The answer is a stretch of the material below, returned exactly: the line containing "At what coordinates", the line containing "Task: Open the Calendar tile", and all lines between.

╭─ Material for this task

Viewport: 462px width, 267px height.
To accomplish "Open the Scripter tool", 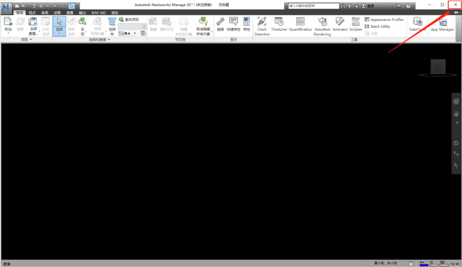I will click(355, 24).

╰─
╭─ Material for this task

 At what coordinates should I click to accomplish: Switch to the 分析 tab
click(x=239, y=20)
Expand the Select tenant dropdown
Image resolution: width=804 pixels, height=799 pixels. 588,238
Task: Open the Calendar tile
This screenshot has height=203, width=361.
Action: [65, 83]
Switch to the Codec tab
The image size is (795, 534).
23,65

╰─

Reply to the task.
 At what coordinates should I click to accomplish: Switch to the 分析 tab
click(x=239, y=20)
Expand the Select tenant dropdown
Image resolution: width=804 pixels, height=799 pixels. 588,238
Task: Open the Calendar tile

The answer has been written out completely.